I’m trying to create a grand average across subjects, within a condition, from a set of scouts (mostly for visualization purposes). I’ve pulled the scout files into process 1, selected “Average rows” and then “Average by scout”. An error message pops up saying “All row names are different, nothing to process.” The same for “Average rows with identical names.”
This makes me think that it’s trying to average the various scouts within each subject, rather than the same scouts across the subjects. But I don’t know how to get the latter.
Indeed, the process “Average rows” is for averaging all the signals in one single file (ie. average all the scouts signals together for one subject).
Use the process “Average > Average files” instead.
I also have a question about scout averaging. In the brainstorm tutorials, I found several times that it is unwise to average over several subjects with MEG data. Due to the fact that the subjects can move and that they differ in head shape. I was wondering if scout averaging can overcome this problem. So instead of averaging first over the subject and then creating the scouts, first create the scout and then average over the scouts. In this way, you extracted (in my case) the thalamus activity for every subject first.
In the Brainstorm tutorial, I read that this costs more computing time, but is this the only disadvantage and do you solve abovementioned problem?
Yes, pooling source measures (whole-brain or from scouts) across participants is one way to account for different head positions under the MEG helmet. Ideally you'd want to use their individual anatomy from MRI, and if not available, a Brainstorm MRI template that you can warp to digitized scalp points (if available). At the very least, the same MRI template for all participants will be adequate for most studies.

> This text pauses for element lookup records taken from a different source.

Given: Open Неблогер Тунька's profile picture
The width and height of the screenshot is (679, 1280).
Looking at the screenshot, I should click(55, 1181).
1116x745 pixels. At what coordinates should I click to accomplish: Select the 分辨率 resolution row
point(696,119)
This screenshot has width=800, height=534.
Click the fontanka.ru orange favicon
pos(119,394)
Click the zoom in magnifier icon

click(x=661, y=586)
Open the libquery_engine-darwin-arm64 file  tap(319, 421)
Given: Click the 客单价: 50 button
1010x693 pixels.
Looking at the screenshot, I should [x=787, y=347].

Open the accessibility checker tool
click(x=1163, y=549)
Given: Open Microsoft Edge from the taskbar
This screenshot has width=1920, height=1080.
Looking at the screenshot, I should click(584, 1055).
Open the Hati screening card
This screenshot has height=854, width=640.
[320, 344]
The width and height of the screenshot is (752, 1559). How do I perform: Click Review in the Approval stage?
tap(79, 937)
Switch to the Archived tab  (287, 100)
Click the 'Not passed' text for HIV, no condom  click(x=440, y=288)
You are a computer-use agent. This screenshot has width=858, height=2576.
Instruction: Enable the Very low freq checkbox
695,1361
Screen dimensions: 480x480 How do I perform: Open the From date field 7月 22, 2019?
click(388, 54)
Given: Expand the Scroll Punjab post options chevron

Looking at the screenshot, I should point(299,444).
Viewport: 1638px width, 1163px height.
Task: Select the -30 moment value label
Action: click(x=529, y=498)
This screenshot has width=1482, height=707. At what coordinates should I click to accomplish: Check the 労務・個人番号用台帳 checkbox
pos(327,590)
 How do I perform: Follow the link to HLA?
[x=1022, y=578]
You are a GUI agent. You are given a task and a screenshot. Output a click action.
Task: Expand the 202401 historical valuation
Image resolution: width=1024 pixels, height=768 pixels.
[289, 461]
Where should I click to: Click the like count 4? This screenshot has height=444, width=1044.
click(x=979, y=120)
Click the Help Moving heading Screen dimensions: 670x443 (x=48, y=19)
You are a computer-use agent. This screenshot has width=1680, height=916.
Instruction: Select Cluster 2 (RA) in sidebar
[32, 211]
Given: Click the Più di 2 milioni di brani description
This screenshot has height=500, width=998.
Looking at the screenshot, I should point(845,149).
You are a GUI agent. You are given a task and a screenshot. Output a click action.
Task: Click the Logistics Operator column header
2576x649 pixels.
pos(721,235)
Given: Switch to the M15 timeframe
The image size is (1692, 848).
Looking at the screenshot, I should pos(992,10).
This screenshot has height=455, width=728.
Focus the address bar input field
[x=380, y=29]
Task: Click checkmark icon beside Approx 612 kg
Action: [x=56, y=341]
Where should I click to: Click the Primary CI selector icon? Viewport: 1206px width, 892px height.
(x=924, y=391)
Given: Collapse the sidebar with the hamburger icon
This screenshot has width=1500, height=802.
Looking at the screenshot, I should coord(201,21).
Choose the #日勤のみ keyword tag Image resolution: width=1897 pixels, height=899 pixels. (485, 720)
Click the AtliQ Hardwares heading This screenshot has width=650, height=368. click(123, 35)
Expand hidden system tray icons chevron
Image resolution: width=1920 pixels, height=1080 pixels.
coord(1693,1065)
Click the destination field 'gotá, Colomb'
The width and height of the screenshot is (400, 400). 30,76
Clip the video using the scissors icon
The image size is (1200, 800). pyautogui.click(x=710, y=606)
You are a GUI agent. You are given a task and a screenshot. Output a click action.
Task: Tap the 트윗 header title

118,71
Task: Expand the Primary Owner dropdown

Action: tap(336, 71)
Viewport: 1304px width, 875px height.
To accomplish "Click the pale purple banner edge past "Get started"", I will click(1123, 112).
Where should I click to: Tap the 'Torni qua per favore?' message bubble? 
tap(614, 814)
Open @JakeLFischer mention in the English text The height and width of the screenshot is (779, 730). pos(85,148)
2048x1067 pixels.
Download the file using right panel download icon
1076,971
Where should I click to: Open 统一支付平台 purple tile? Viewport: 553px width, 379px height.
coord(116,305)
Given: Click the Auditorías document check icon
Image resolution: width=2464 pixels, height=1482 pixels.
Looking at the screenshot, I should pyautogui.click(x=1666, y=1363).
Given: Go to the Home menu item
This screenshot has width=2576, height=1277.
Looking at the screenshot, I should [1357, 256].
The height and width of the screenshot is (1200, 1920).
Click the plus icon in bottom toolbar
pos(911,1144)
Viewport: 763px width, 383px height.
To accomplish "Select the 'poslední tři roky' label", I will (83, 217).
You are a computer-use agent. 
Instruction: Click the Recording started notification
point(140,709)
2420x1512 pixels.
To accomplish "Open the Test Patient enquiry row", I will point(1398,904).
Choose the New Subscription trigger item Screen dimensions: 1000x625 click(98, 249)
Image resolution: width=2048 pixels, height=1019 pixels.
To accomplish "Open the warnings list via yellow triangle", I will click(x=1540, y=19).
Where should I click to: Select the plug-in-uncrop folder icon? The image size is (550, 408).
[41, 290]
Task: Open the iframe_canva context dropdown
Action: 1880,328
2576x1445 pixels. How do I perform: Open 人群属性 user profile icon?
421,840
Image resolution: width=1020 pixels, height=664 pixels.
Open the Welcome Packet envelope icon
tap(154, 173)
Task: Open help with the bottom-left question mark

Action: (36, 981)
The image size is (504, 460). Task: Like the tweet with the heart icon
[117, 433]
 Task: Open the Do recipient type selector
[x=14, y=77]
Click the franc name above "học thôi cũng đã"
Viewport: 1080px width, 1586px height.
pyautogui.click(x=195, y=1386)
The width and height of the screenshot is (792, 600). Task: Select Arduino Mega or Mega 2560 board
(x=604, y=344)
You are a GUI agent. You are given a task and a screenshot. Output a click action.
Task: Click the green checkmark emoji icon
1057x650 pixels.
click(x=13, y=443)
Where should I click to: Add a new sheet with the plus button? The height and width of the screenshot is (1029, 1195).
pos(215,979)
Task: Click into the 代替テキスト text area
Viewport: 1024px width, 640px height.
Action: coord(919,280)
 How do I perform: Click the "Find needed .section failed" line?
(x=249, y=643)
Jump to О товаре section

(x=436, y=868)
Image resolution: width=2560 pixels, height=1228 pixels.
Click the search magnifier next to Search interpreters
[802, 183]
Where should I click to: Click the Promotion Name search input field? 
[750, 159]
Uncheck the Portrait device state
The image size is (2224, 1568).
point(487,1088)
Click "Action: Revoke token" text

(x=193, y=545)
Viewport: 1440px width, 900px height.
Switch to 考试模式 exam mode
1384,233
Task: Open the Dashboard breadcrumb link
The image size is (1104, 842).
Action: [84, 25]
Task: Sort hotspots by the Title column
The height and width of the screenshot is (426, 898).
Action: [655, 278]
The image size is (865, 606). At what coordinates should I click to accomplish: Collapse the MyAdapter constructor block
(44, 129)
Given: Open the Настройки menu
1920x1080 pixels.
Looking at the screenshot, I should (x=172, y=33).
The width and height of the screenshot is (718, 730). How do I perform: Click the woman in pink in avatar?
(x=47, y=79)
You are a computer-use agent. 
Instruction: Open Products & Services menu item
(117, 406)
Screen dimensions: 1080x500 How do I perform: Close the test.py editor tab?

The other option, illustrated in the group analysis tutorials, is to project the individual source maps on a template brain: Tutorials/CoregisterSubjects - Brainstorm
In the Brainstorm tutorial, I read that this costs more computing time, but is this the only disadvantage and do you solve abovementioned problem?
Where did you read that?
It is actually the opposite: It is much lighter computationally to work with the time series of a few scouts rather than the full 15000 sources (or 45000 for unconstrained orientations).